**Your instructions:** What you give back must match the records below word for word.

[Data entries]
- - - - -

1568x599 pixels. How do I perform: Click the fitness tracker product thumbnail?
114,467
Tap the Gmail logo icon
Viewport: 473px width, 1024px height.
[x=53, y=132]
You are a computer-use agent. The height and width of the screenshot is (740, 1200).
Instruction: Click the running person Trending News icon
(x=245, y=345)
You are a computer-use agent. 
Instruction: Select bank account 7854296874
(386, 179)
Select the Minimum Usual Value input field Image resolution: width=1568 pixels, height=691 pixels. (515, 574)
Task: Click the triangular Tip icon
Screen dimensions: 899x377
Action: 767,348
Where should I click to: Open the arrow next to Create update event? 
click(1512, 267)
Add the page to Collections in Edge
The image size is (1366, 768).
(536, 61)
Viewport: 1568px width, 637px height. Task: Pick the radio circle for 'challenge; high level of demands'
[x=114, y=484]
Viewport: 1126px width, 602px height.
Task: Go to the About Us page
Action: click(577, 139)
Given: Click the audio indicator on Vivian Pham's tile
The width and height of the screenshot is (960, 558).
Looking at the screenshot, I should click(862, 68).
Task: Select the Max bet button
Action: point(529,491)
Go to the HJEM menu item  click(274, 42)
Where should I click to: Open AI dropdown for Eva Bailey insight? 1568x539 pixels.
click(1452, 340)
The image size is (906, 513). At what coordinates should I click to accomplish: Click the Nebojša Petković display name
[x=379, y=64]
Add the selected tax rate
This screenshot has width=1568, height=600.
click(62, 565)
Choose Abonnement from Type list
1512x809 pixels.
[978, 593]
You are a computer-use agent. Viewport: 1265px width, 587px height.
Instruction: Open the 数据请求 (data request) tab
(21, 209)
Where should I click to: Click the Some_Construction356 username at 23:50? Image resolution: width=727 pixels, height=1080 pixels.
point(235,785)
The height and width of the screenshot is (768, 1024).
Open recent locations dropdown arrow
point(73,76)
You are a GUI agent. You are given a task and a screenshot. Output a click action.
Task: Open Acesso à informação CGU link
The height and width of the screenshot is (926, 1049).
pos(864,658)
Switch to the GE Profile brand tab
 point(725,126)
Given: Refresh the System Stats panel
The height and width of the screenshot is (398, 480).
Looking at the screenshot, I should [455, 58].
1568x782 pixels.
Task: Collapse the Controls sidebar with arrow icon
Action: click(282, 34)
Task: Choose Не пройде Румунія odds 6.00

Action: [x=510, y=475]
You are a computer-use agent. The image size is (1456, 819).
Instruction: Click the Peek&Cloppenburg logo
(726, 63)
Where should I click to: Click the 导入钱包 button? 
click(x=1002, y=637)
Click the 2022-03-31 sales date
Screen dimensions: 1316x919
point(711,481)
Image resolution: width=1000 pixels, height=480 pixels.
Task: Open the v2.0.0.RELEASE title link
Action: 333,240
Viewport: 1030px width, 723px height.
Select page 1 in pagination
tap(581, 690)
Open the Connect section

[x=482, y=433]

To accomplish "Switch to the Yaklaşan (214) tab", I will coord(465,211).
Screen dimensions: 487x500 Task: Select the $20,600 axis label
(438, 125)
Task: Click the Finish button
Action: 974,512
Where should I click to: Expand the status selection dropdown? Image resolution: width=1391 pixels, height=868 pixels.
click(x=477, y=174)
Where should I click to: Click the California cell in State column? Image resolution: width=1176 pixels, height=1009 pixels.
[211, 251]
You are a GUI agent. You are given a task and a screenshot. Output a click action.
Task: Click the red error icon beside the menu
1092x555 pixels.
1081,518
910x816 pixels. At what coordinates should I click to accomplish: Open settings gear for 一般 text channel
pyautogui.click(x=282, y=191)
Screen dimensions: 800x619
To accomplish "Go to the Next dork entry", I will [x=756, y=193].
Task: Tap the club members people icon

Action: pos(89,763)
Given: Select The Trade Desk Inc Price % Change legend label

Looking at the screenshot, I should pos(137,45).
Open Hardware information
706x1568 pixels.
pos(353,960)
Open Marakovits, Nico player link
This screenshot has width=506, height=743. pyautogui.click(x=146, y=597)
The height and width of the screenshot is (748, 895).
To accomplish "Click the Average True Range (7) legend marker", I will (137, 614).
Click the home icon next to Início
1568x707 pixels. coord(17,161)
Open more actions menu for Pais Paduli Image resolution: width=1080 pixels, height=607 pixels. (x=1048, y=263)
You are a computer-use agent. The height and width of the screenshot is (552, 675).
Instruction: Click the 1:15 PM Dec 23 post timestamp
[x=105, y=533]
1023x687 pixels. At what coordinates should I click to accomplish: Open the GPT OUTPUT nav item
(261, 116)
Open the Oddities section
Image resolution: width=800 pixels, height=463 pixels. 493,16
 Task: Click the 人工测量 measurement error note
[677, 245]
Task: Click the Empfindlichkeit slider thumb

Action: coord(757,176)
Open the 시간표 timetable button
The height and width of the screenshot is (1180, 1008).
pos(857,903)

- - - - -

**Response to this exercise:**
1568x599 pixels. How do I perform: Click the fitness tracker product thumbnail?
114,467
Tap the Gmail logo icon
Viewport: 473px width, 1024px height.
[x=53, y=132]
You are a computer-use agent. The height and width of the screenshot is (740, 1200).
Instruction: Click the running person Trending News icon
(x=245, y=345)
You are a computer-use agent. 
Instruction: Select bank account 7854296874
(386, 179)
Select the Minimum Usual Value input field Image resolution: width=1568 pixels, height=691 pixels. (515, 574)
Task: Click the triangular Tip icon
Screen dimensions: 899x377
Action: 767,348
Where should I click to: Open the arrow next to Create update event? 
click(1512, 267)
Add the page to Collections in Edge
The image size is (1366, 768).
(536, 61)
Viewport: 1568px width, 637px height. Task: Pick the radio circle for 'challenge; high level of demands'
[x=114, y=484]
Viewport: 1126px width, 602px height.
Task: Go to the About Us page
Action: click(577, 139)
Given: Click the audio indicator on Vivian Pham's tile
The width and height of the screenshot is (960, 558).
Looking at the screenshot, I should click(862, 68).
Task: Select the Max bet button
Action: point(529,491)
Go to the HJEM menu item  click(274, 42)
Where should I click to: Open AI dropdown for Eva Bailey insight? 1568x539 pixels.
click(1452, 340)
The image size is (906, 513). At what coordinates should I click to accomplish: Click the Nebojša Petković display name
[x=379, y=64]
Add the selected tax rate
This screenshot has width=1568, height=600.
click(62, 565)
Choose Abonnement from Type list
1512x809 pixels.
[978, 593]
You are a computer-use agent. Viewport: 1265px width, 587px height.
Instruction: Open the 数据请求 (data request) tab
(21, 209)
Where should I click to: Click the Some_Construction356 username at 23:50? Image resolution: width=727 pixels, height=1080 pixels.
point(235,785)
The height and width of the screenshot is (768, 1024).
Open recent locations dropdown arrow
point(73,76)
You are a GUI agent. You are given a task and a screenshot. Output a click action.
Task: Open Acesso à informação CGU link
The height and width of the screenshot is (926, 1049).
pos(864,658)
Switch to the GE Profile brand tab
 point(725,126)
Given: Refresh the System Stats panel
The height and width of the screenshot is (398, 480).
Looking at the screenshot, I should [455, 58].
1568x782 pixels.
Task: Collapse the Controls sidebar with arrow icon
Action: click(282, 34)
Task: Choose Не пройде Румунія odds 6.00

Action: [x=510, y=475]
You are a computer-use agent. The image size is (1456, 819).
Instruction: Click the Peek&Cloppenburg logo
(726, 63)
Where should I click to: Click the 导入钱包 button? 
click(x=1002, y=637)
Click the 2022-03-31 sales date
Screen dimensions: 1316x919
point(711,481)
Image resolution: width=1000 pixels, height=480 pixels.
Task: Open the v2.0.0.RELEASE title link
Action: 333,240
Viewport: 1030px width, 723px height.
Select page 1 in pagination
tap(581, 690)
Open the Connect section

[x=482, y=433]

To accomplish "Switch to the Yaklaşan (214) tab", I will coord(465,211).
Screen dimensions: 487x500 Task: Select the $20,600 axis label
(438, 125)
Task: Click the Finish button
Action: 974,512
Where should I click to: Expand the status selection dropdown? Image resolution: width=1391 pixels, height=868 pixels.
click(x=477, y=174)
Where should I click to: Click the California cell in State column? Image resolution: width=1176 pixels, height=1009 pixels.
[211, 251]
You are a GUI agent. You are given a task and a screenshot. Output a click action.
Task: Click the red error icon beside the menu
1092x555 pixels.
1081,518
910x816 pixels. At what coordinates should I click to accomplish: Open settings gear for 一般 text channel
pyautogui.click(x=282, y=191)
Screen dimensions: 800x619
To accomplish "Go to the Next dork entry", I will [x=756, y=193].
Task: Tap the club members people icon

Action: pos(89,763)
Given: Select The Trade Desk Inc Price % Change legend label

Looking at the screenshot, I should pos(137,45).
Open Hardware information
706x1568 pixels.
pos(353,960)
Open Marakovits, Nico player link
This screenshot has width=506, height=743. pyautogui.click(x=146, y=597)
The height and width of the screenshot is (748, 895).
To accomplish "Click the Average True Range (7) legend marker", I will (137, 614).
Click the home icon next to Início
1568x707 pixels. coord(17,161)
Open more actions menu for Pais Paduli Image resolution: width=1080 pixels, height=607 pixels. (x=1048, y=263)
You are a computer-use agent. The height and width of the screenshot is (552, 675).
Instruction: Click the 1:15 PM Dec 23 post timestamp
[x=105, y=533]
1023x687 pixels. At what coordinates should I click to accomplish: Open the GPT OUTPUT nav item
(261, 116)
Open the Oddities section
Image resolution: width=800 pixels, height=463 pixels. 493,16
 Task: Click the 人工测量 measurement error note
[677, 245]
Task: Click the Empfindlichkeit slider thumb

Action: coord(757,176)
Open the 시간표 timetable button
The height and width of the screenshot is (1180, 1008).
pos(857,903)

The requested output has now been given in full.